Le reconditionnement d’un téléphone dans l’usine de Smaaart.

Comme toutes les redevances, celle pour copie privée rémunère un droit d’usage, en l’occurrence « les copies ou reproductions réalisées à partir d’une source licite et strictement réservées à l’usage privé du copiste ». Son calcul revient à une commission « paritaire » qui favorise disproportionnellement les représentants des ayants droit. Les Français payent ainsi l’une des redevances les plus élevées de la planète, qui atteint 4 € sur une clé USB de 128 Go à 20 €, et 12 € sur un smartphone de 64 Go à 489 €.
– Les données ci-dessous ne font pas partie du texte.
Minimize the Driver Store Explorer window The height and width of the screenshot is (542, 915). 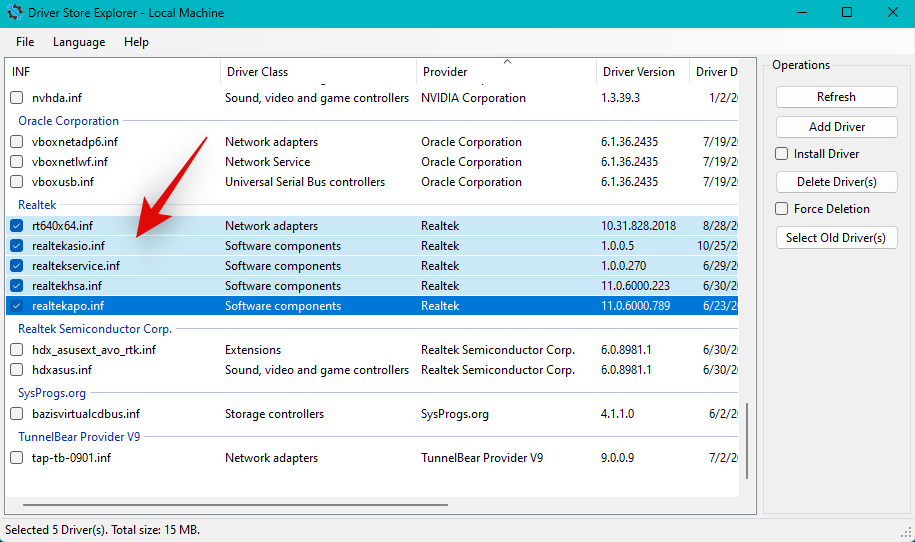click(801, 13)
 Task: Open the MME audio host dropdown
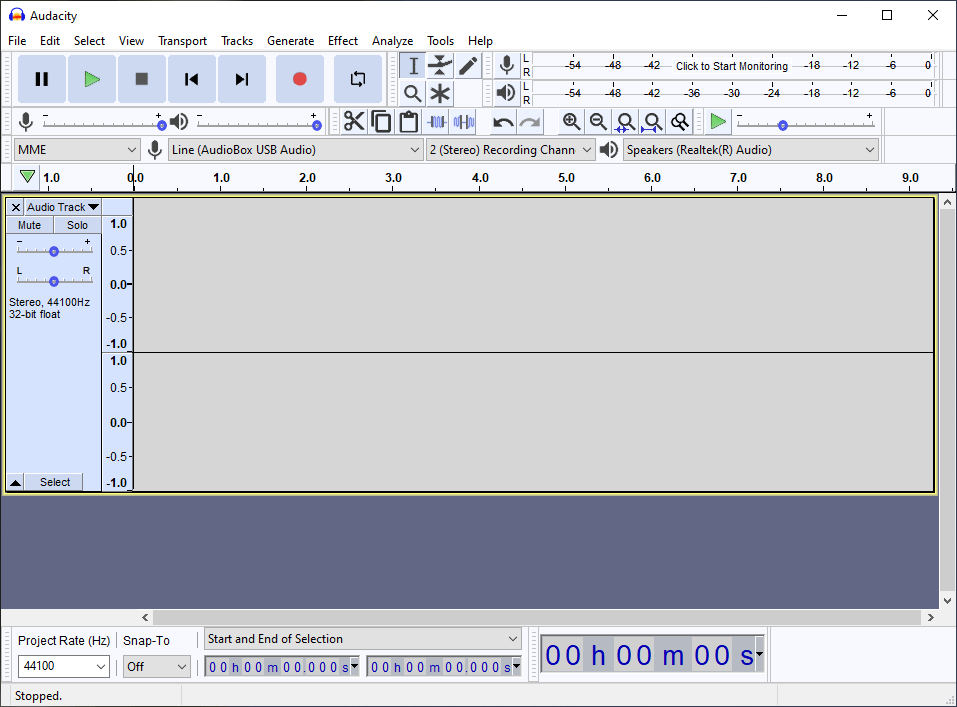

Alors que la redevance a toujours été attachée au support, Copie France estime que cette « rémunération compensatoire s’applique à chaque utilisateur d’un appareil, qu’il soit neuf ou reconditionné ». La société qui perçoit et répartit la redevance pour copie privée avait assigné les principaux reconditionneurs en justice, au début de l’année, leur réclamant 30 millions d’euros d’arriérés. « Nous avons été assignés arbitrairement, sans le moindre échange, en se basant sur des chiffres que je ne comprends pas », déplorait Jean-Christophe Estoudre, président de Smaaart.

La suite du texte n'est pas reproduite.